» Trecho do documento:
_ _ _ _ _ _ _

A Aventura da (Des)evolução Tuneril do último Quarto de Século

Uma vez mais, devemos procurar as causas a montante para tentar, repito, tentar explicar parte da questão; a construção que fomos edificando ao longo destes últimos 25 anos grosso modo é resultado directo das acções, omissões, posturas e orgulhos que todos nós, então, tivemos. Nem sequer interessa agora discutir as razões para. Mas devemos procurar na base o que realmente acaba por explicar o cenário actual. É nisso que a História interessa, daí a pertinência do conhecimento generalizado da mesma.

Então, nos finais de 80, inícios de 90, os certames eram coisa rara, desde logo; note-se como prova de tal as edições que alguns certames têm e deduz-se a abrir que poucos eram os existentes então nesses tempos. Contudo, mesmo com o cenário de então – onde os encontros, saraus culturais, serenatas, etc etc eram seguramente 70 % da actividade das tunas de então – a Tuna vingou, cresceu, multiplicou-se, progrediu, disseminou-se.

Perguntarão então Vªs Exªs mas então que os – nos – movia, então? Outros tempos e contextos até sócio-politico-económicos: A liberalização do Ensino Superior, uma taxa de natalidade que 20 anos antes atingira números históricos, batendo certo com o final do ensino secundário e entrada no Superior, a afirmação cada vez maior da Mulher, contexto económico que possibilitava aos pais de então – privados muitos deles de terem ingressado na Universidade por força da Guerra Colonial, emigração e poucos recursos económicos – colocarem os seus filhos na Universidade, fosse ela estatal, privada ou concordatal, projectando nos filhos a juventude que lhes fora negada. A somar, o renascer das Tradições Académicas que se afastavam do estigma politizado dos anos 60 e 70 e, a somar a tudo isso, o modelo – único – de tuna que conheciam, o da tuna espanhola, que entrara pelas casas dos portugueses graças ao “Gente Joven”.

_ _ _ _ _ _ _

» Extrato de dados:
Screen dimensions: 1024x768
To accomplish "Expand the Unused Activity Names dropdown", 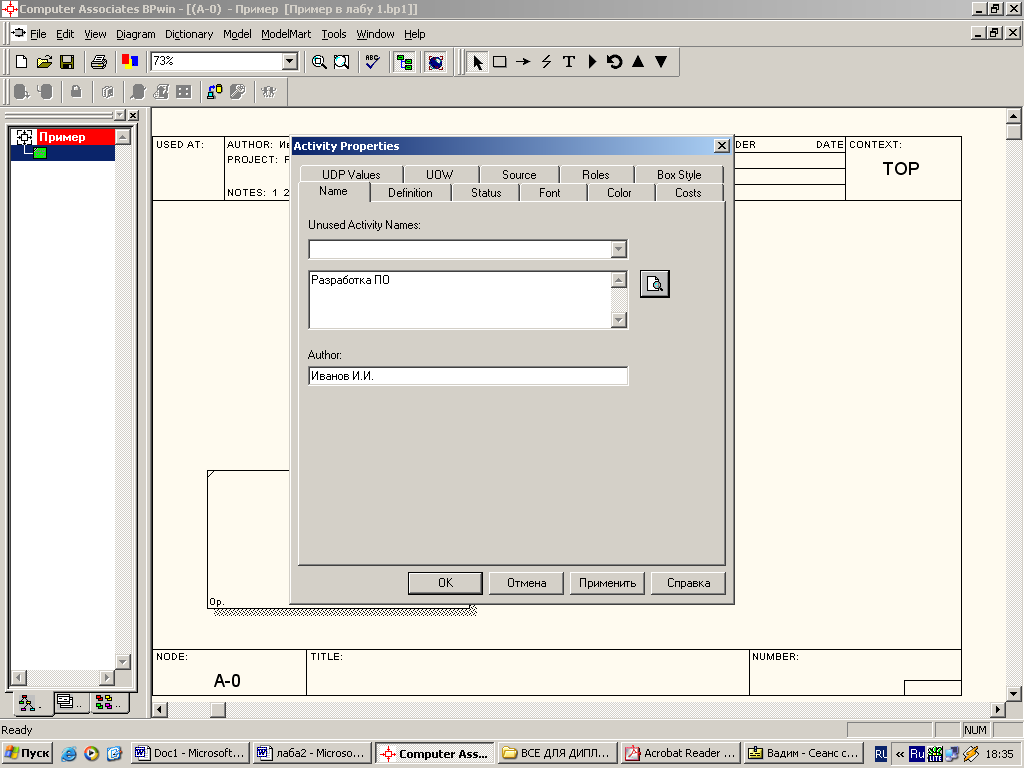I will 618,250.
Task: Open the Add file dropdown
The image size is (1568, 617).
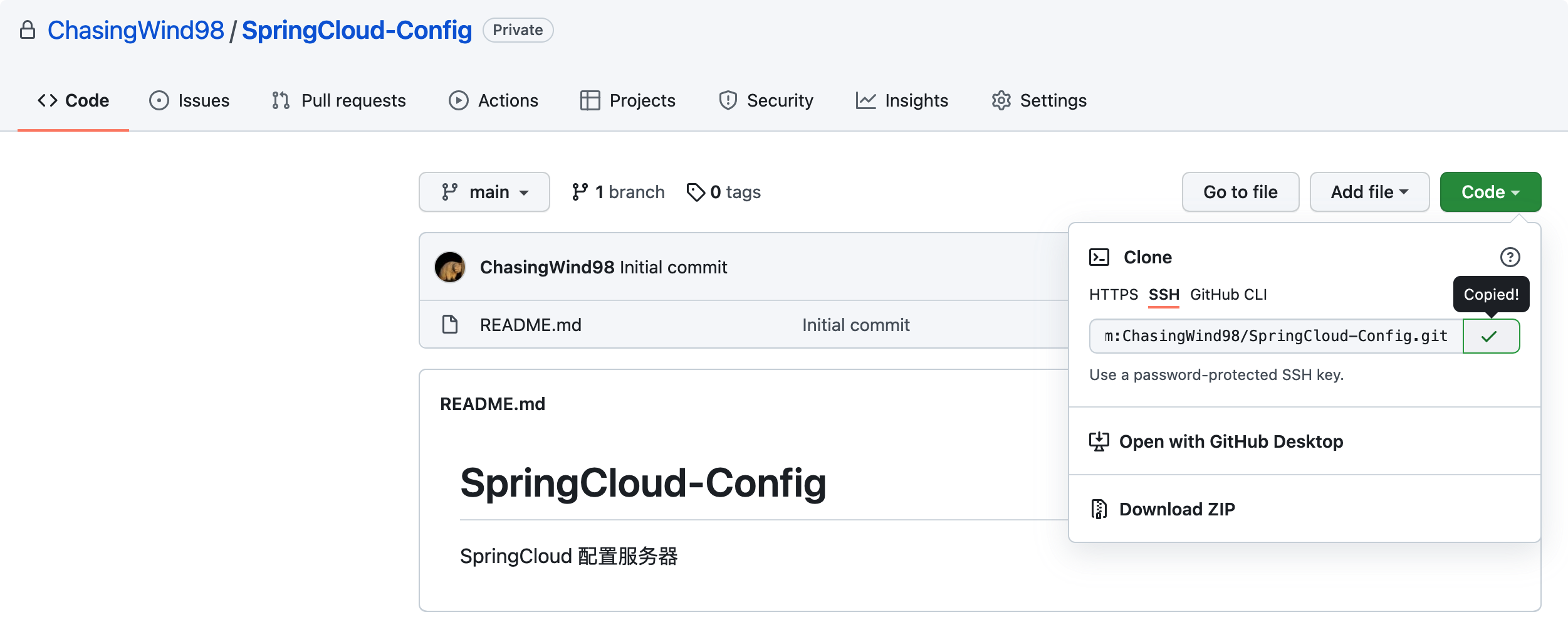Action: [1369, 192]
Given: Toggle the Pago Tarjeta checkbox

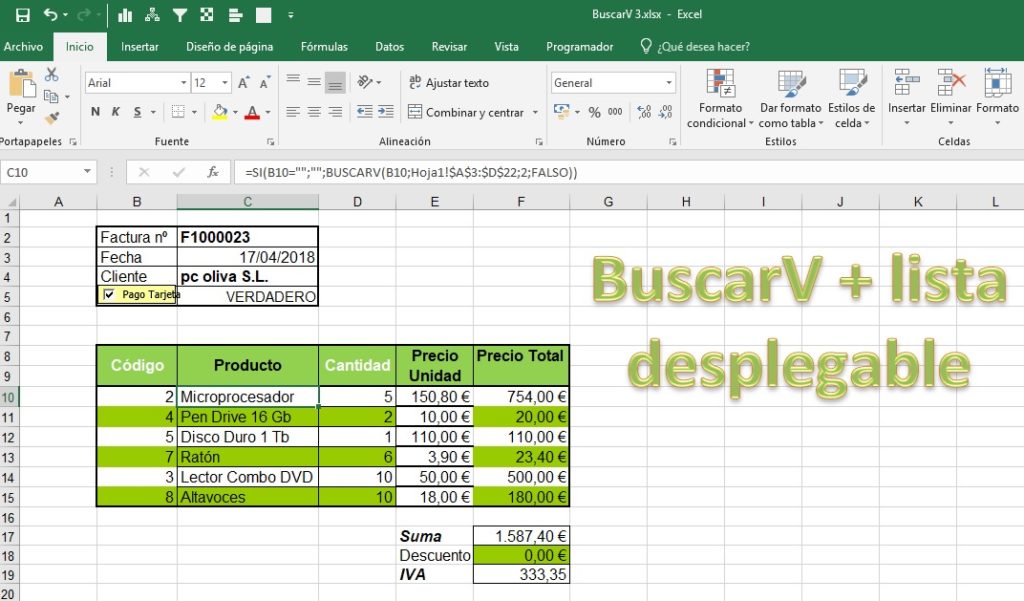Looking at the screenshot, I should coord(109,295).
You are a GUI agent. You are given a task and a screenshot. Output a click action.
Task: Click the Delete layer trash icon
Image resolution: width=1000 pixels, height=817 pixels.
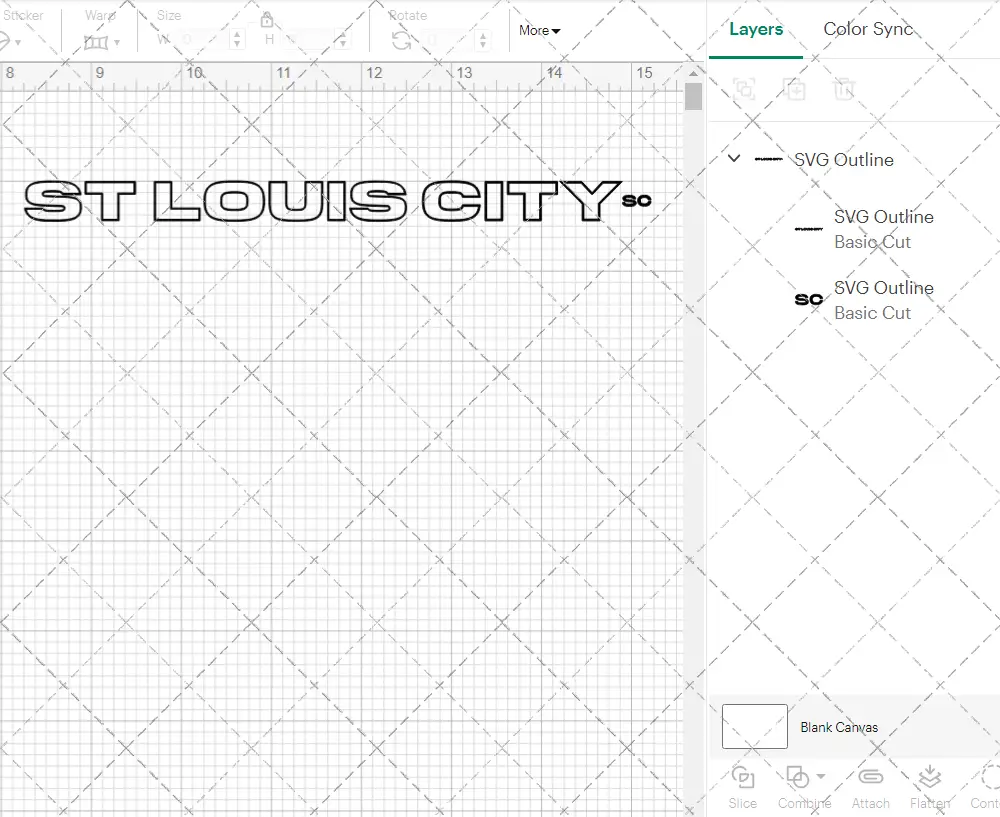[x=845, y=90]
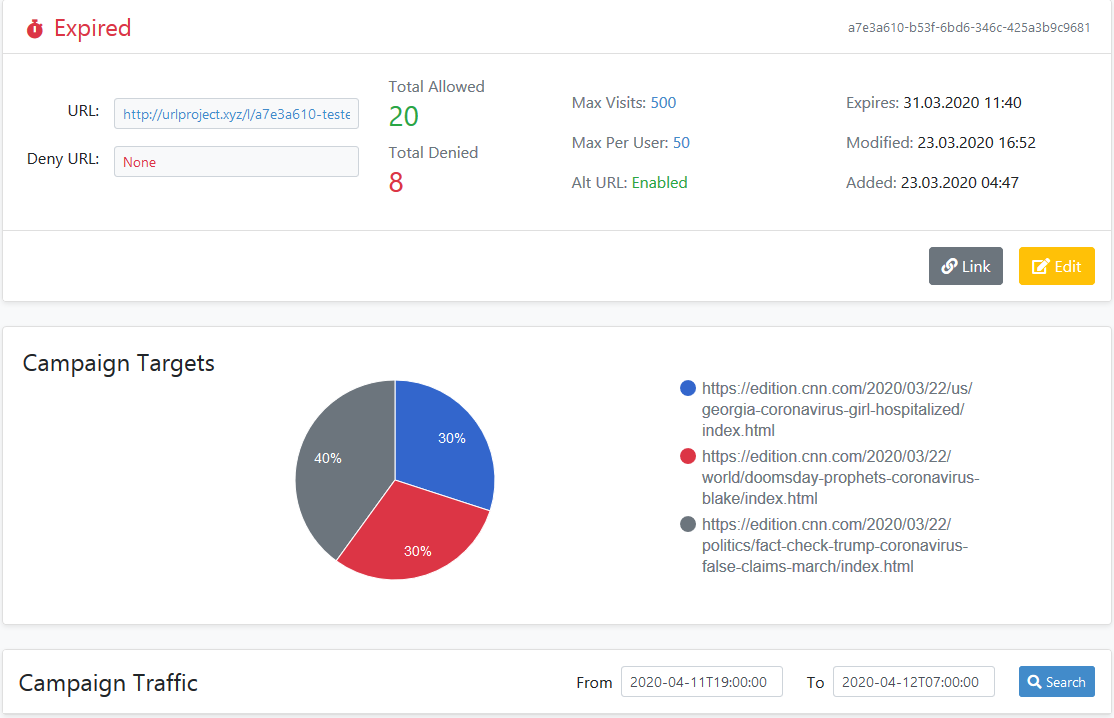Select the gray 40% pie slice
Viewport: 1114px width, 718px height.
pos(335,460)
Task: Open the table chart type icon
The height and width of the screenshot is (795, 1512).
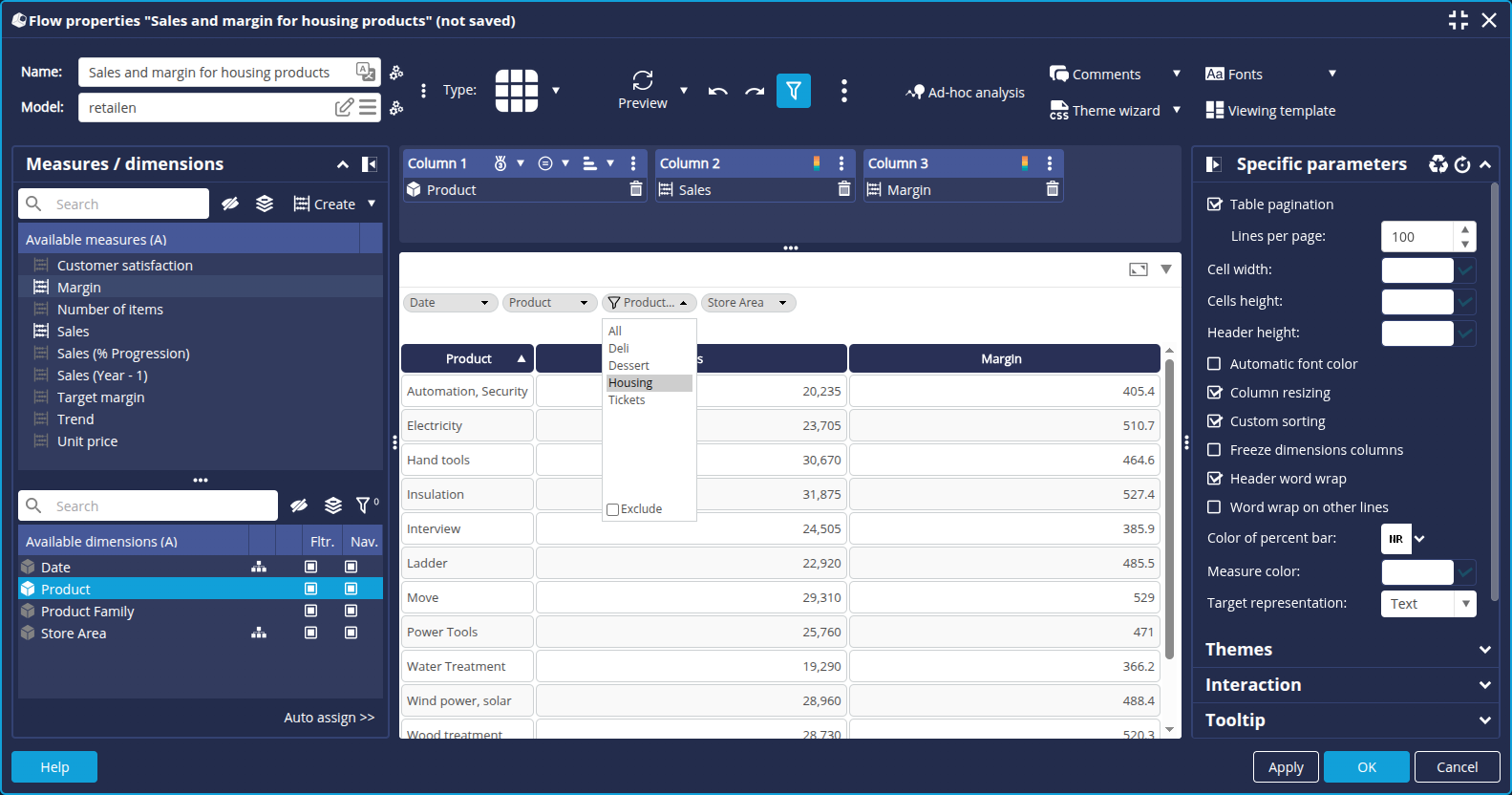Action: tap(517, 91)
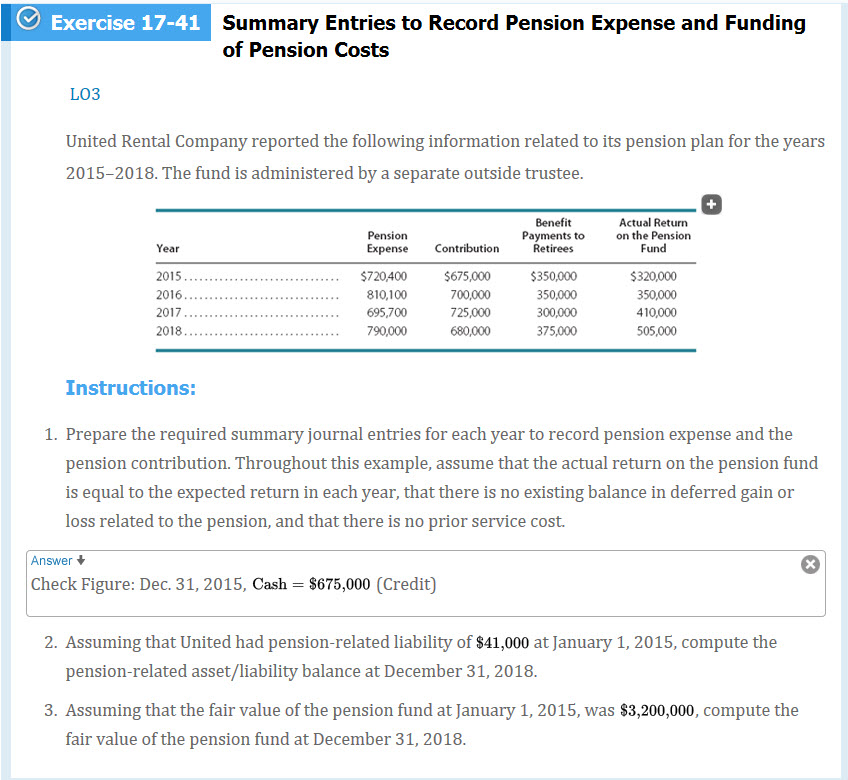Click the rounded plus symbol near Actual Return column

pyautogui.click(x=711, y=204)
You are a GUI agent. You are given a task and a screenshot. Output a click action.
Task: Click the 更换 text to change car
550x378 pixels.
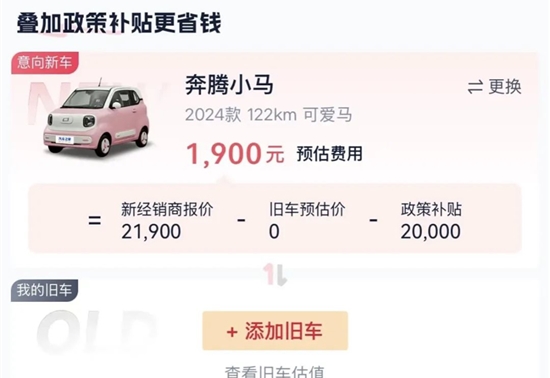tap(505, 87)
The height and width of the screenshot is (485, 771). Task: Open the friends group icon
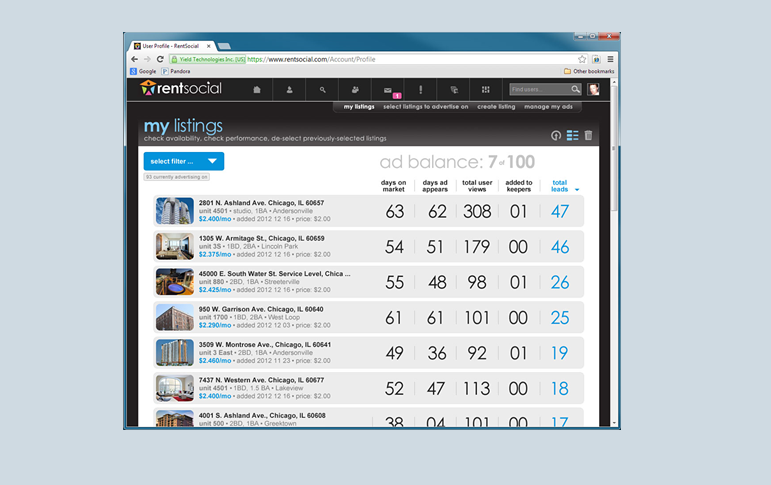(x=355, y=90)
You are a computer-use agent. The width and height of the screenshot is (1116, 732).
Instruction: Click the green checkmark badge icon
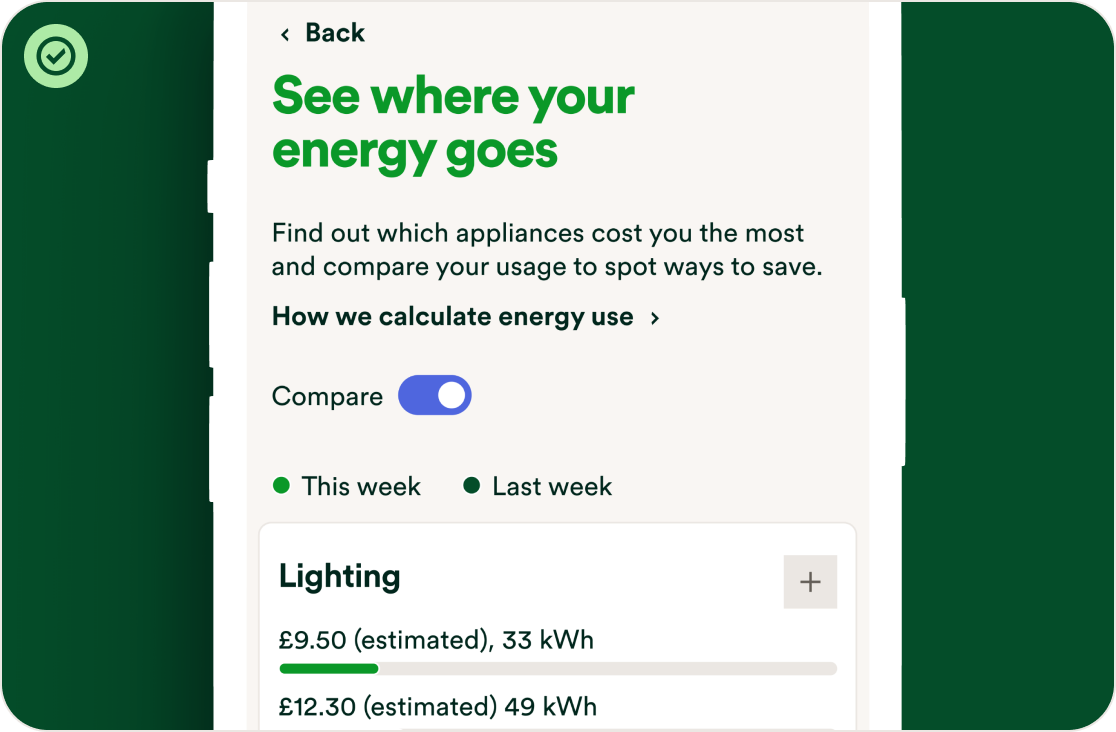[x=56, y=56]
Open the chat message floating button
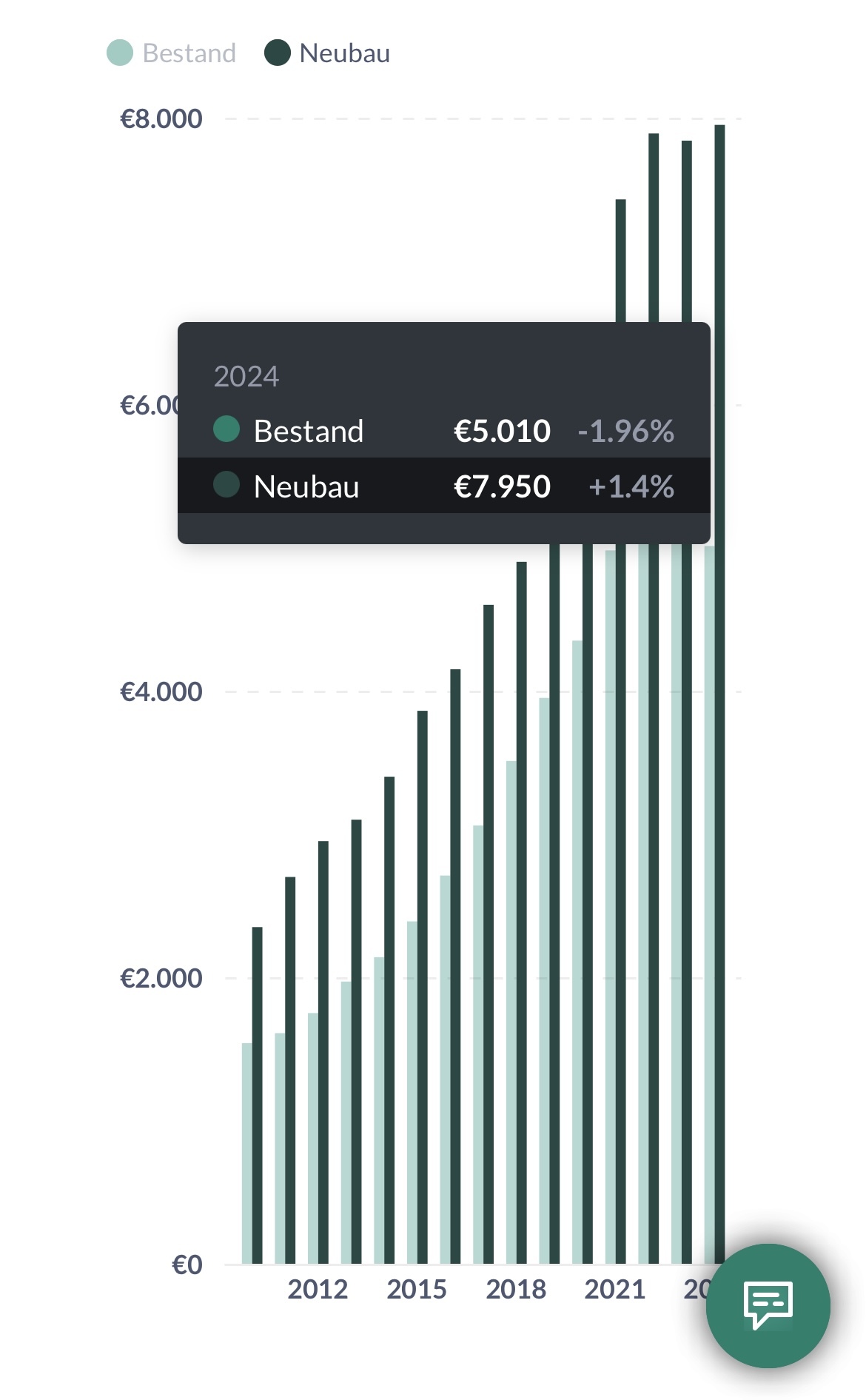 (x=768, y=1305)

_ _ _ _ _ _ _

Atualize o trecho do texto sobre as tunas que vai de "Então, nos finais" até "multiplicou-se, progrediu, disseminou-se.", inclusive, trocando "certames" por "festivais". Os itens não têm qualquer relação com o texto sobre as tunas.

» Resposta ao exercício:
Então, nos finais de 80, inícios de 90, os festivais eram coisa rara, desde logo; note-se como prova de tal as edições que alguns festivais têm e deduz-se a abrir que poucos eram os existentes então nesses tempos. Contudo, mesmo com o cenário de então – onde os encontros, saraus culturais, serenatas, etc etc eram seguramente 70 % da actividade das tunas de então – a Tuna vingou, cresceu, multiplicou-se, progrediu, disseminou-se.